Work instructions |
Although the data holds pictures, return only the lines from the one containing "Task: Click the FFT Reading window app icon" to the end, exactly, and without them.

Stored records

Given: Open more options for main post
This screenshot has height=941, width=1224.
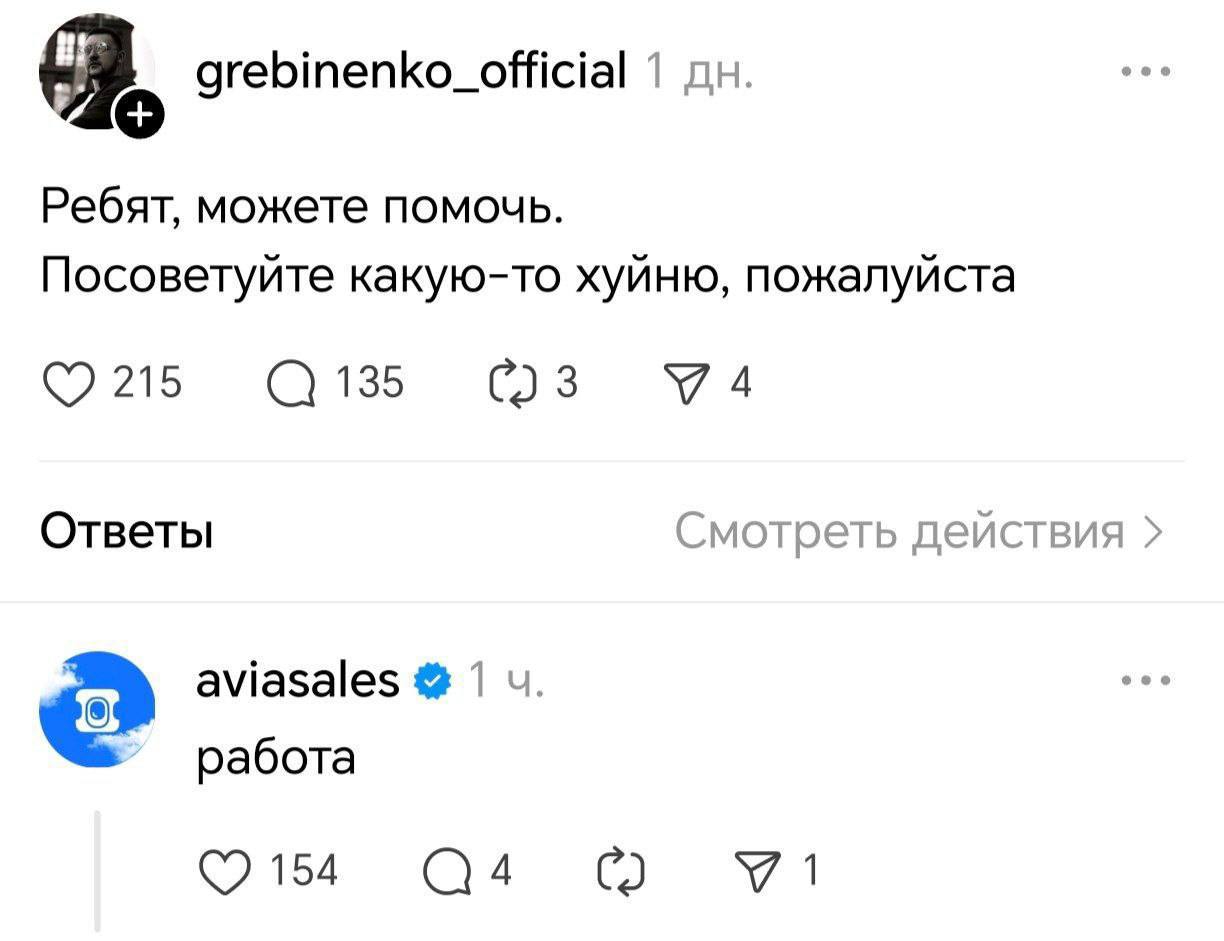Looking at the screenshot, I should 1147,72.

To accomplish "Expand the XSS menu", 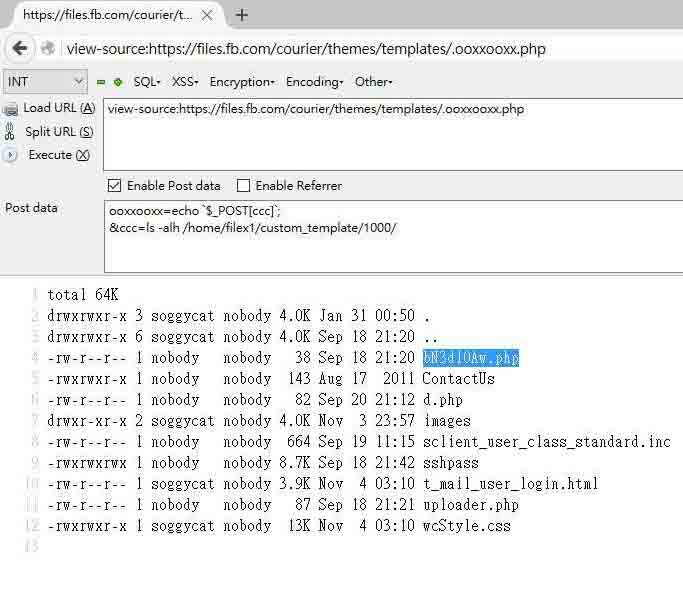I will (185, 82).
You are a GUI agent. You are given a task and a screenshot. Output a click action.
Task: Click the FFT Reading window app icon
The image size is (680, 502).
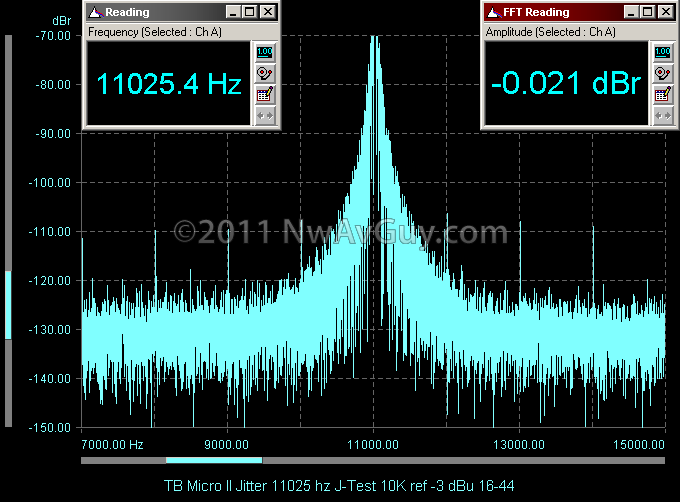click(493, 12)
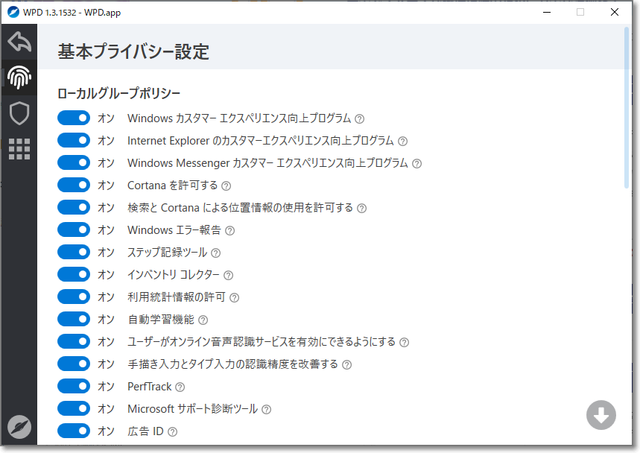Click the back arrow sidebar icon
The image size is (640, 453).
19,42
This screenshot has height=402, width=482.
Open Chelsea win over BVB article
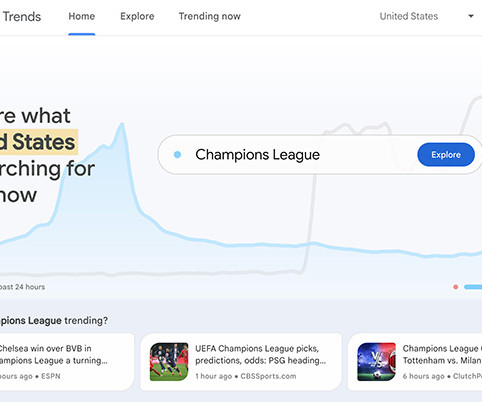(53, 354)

Task answer |
Task: Click the FFT Reading window app icon
The image size is (680, 502).
click(493, 12)
Click the back arrow sidebar icon
The image size is (640, 453).
19,42
This screenshot has height=402, width=482.
Open Chelsea win over BVB article
(53, 354)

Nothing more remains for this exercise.